Repeat the records below exactly from the line containing "You are a computer-use" to the line containing "Click the globe", taking in both of those lines. Drop the pictures.

# [Dataset records]
*-*-*

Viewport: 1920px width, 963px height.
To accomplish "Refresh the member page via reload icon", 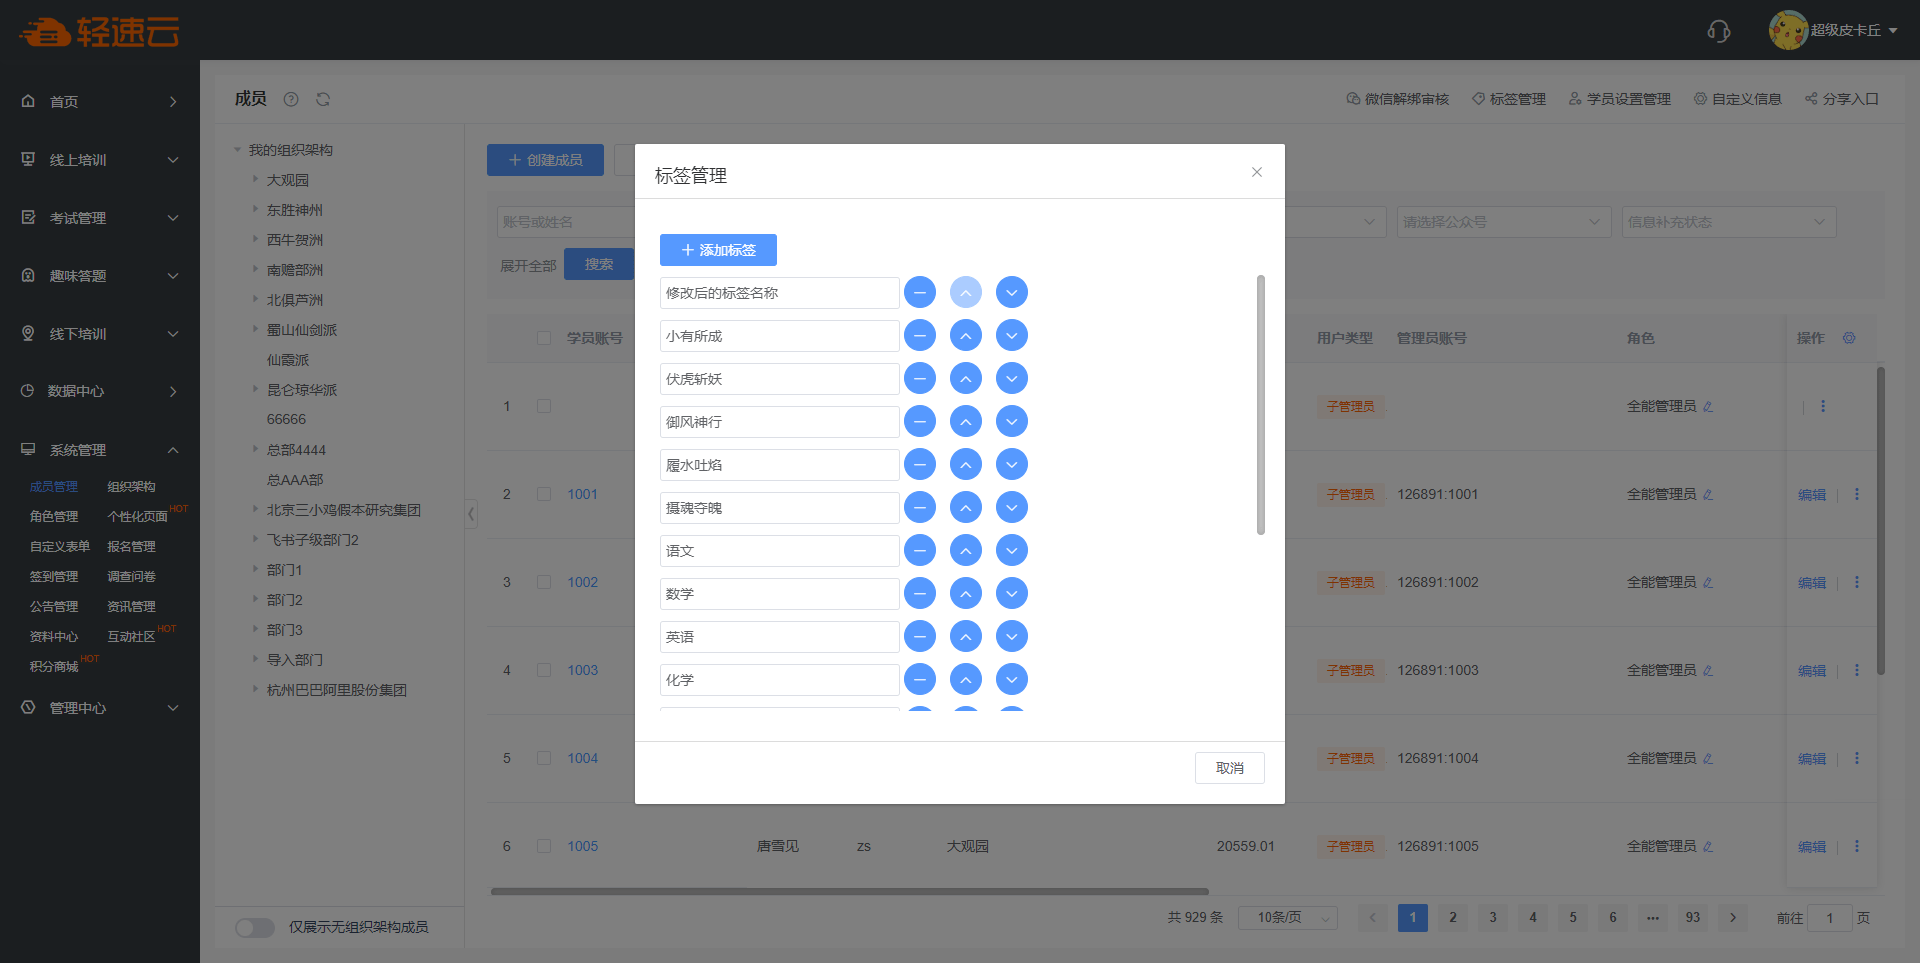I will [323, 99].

*-*-*

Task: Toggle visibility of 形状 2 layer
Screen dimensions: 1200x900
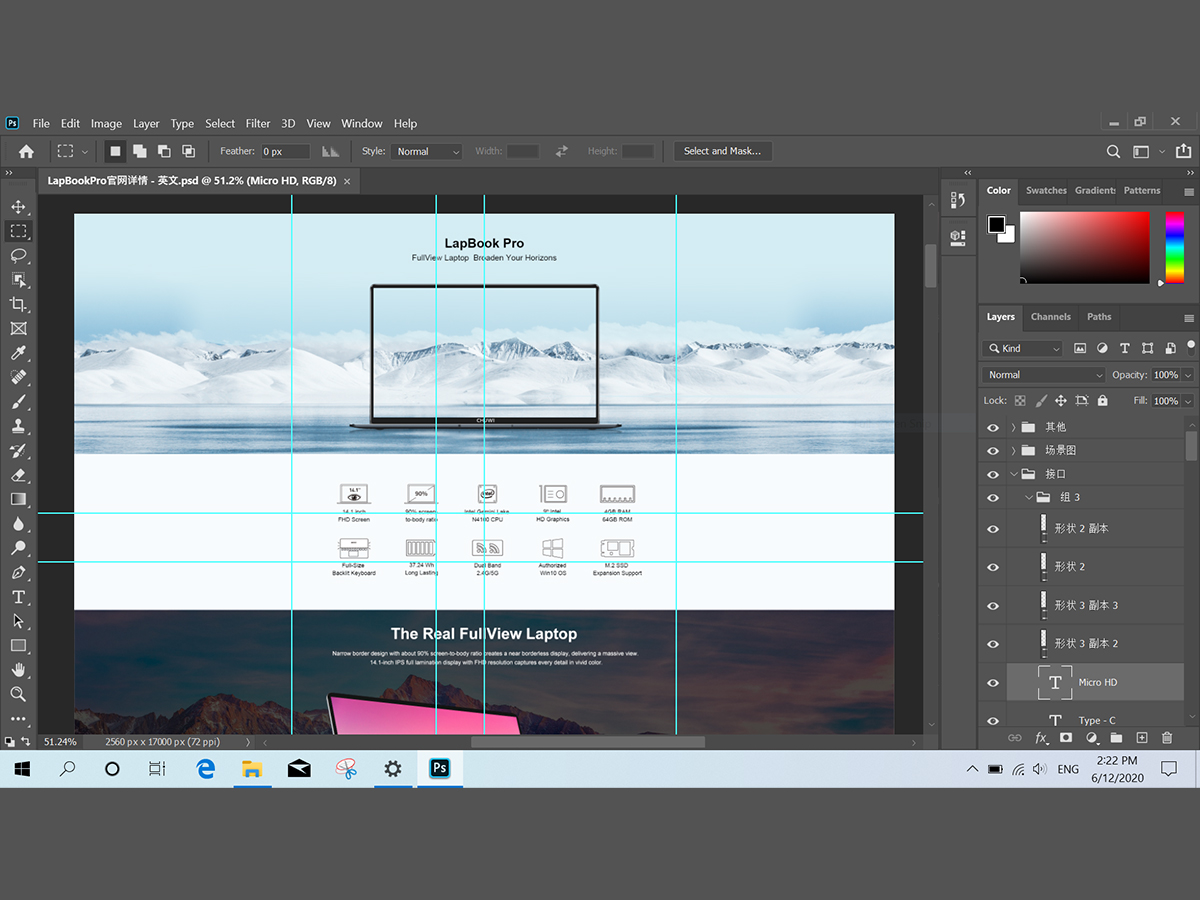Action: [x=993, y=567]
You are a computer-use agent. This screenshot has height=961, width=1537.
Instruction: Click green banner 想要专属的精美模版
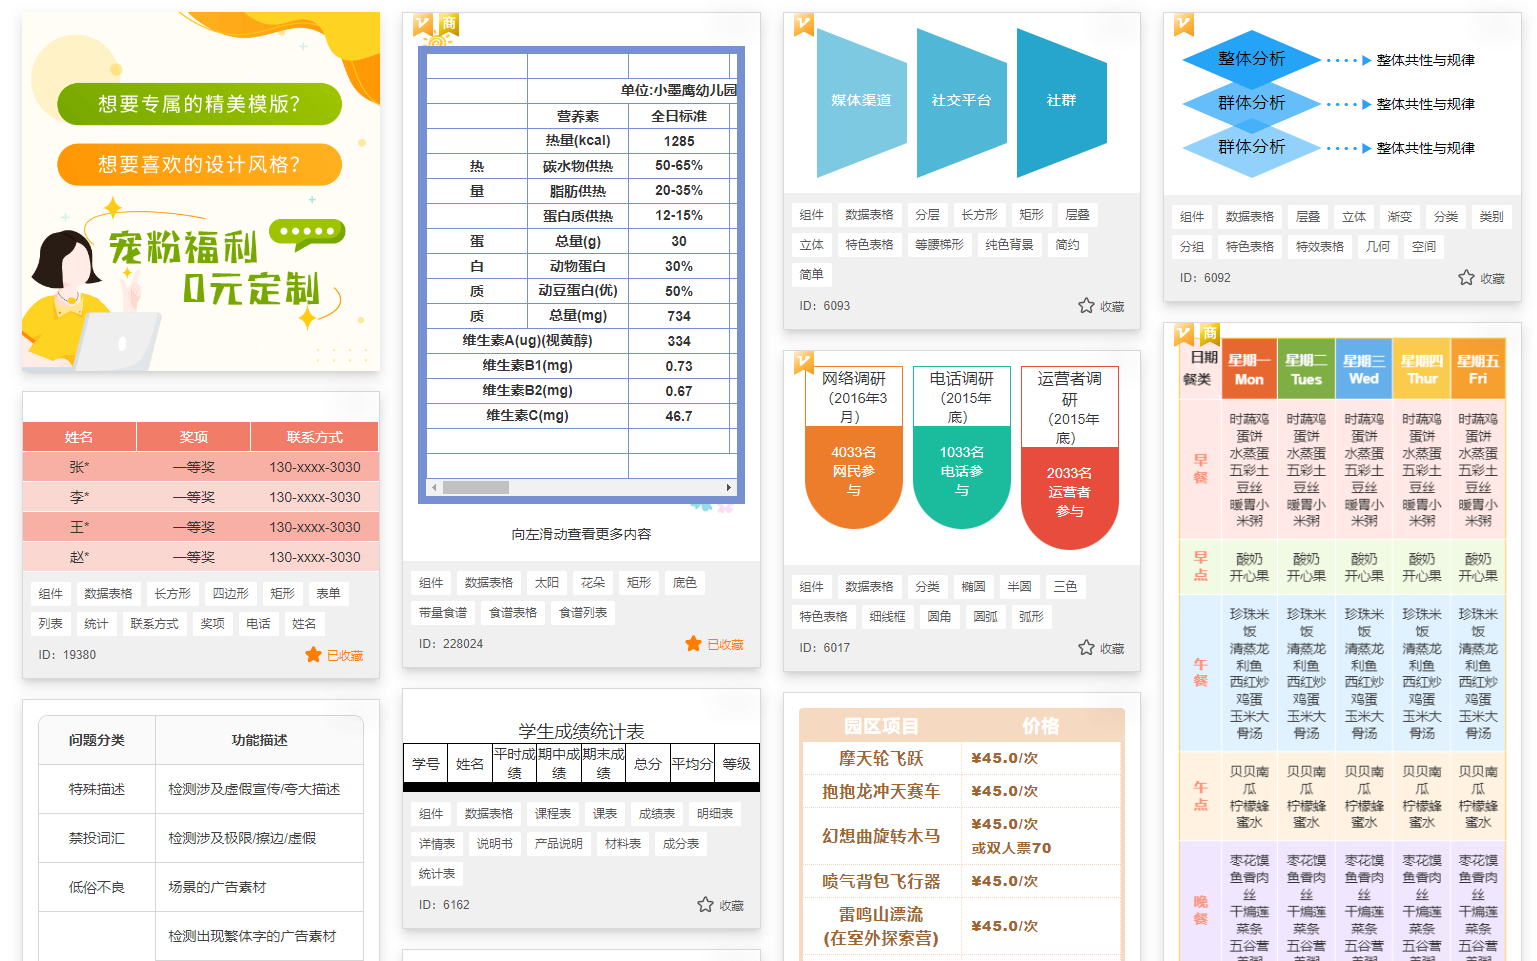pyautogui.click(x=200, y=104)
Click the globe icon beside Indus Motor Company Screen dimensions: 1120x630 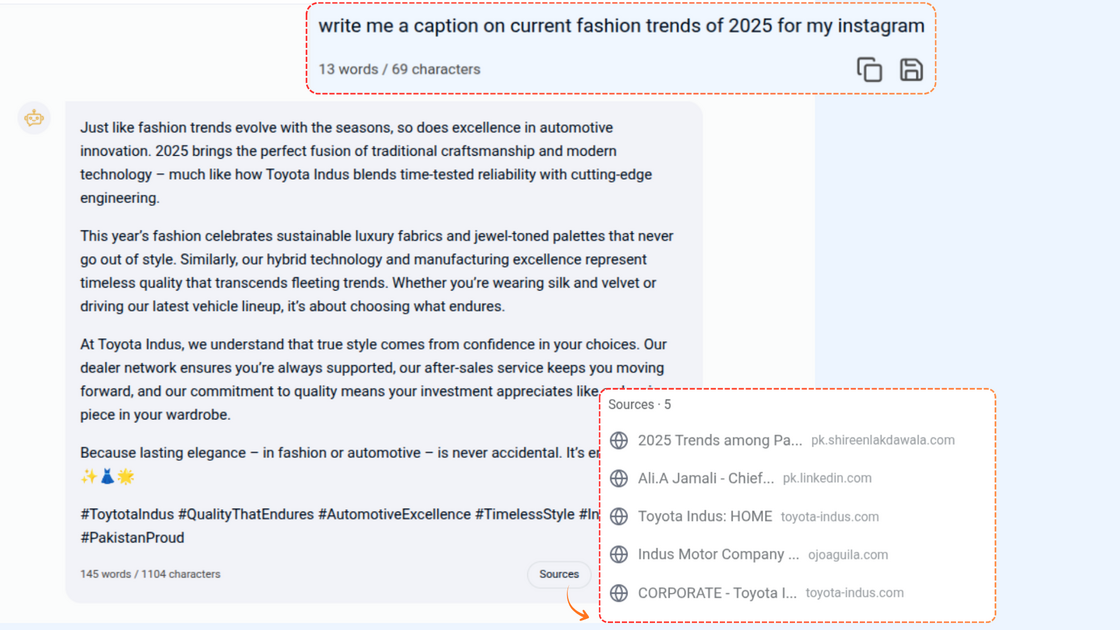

*-*-*

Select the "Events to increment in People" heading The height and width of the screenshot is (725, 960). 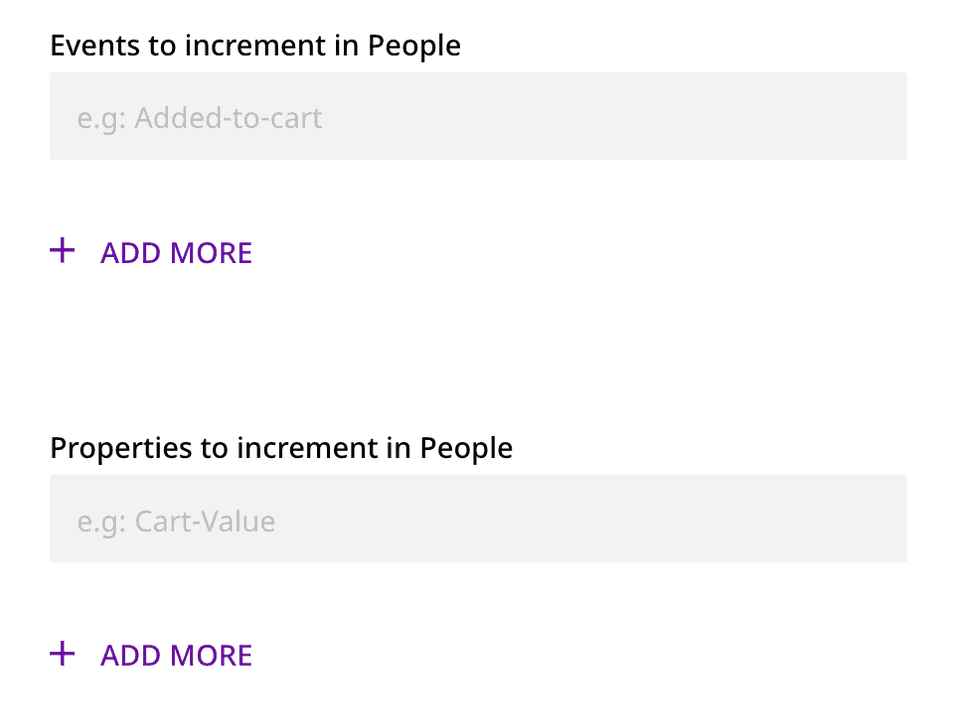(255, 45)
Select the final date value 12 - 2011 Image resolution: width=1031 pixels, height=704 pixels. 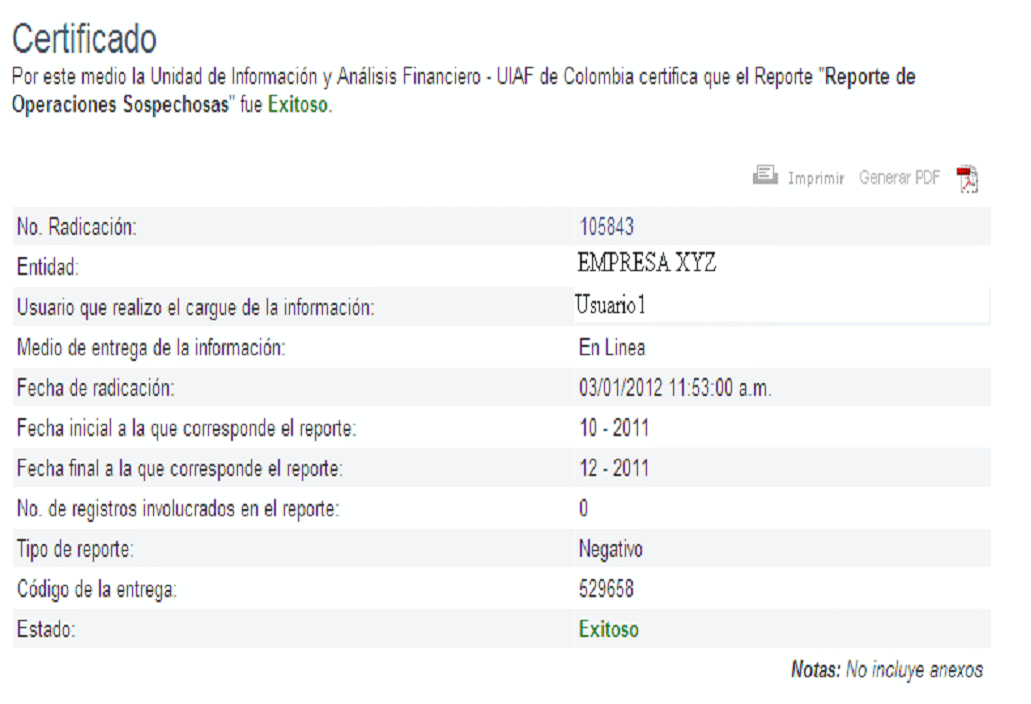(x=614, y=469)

*-*-*

# [Answer]
You are a computer-use agent. This screenshot has height=961, width=1537.
Instruction: Click green banner 想要专属的精美模版
pyautogui.click(x=200, y=104)
Click the globe icon beside Indus Motor Company Screen dimensions: 1120x630 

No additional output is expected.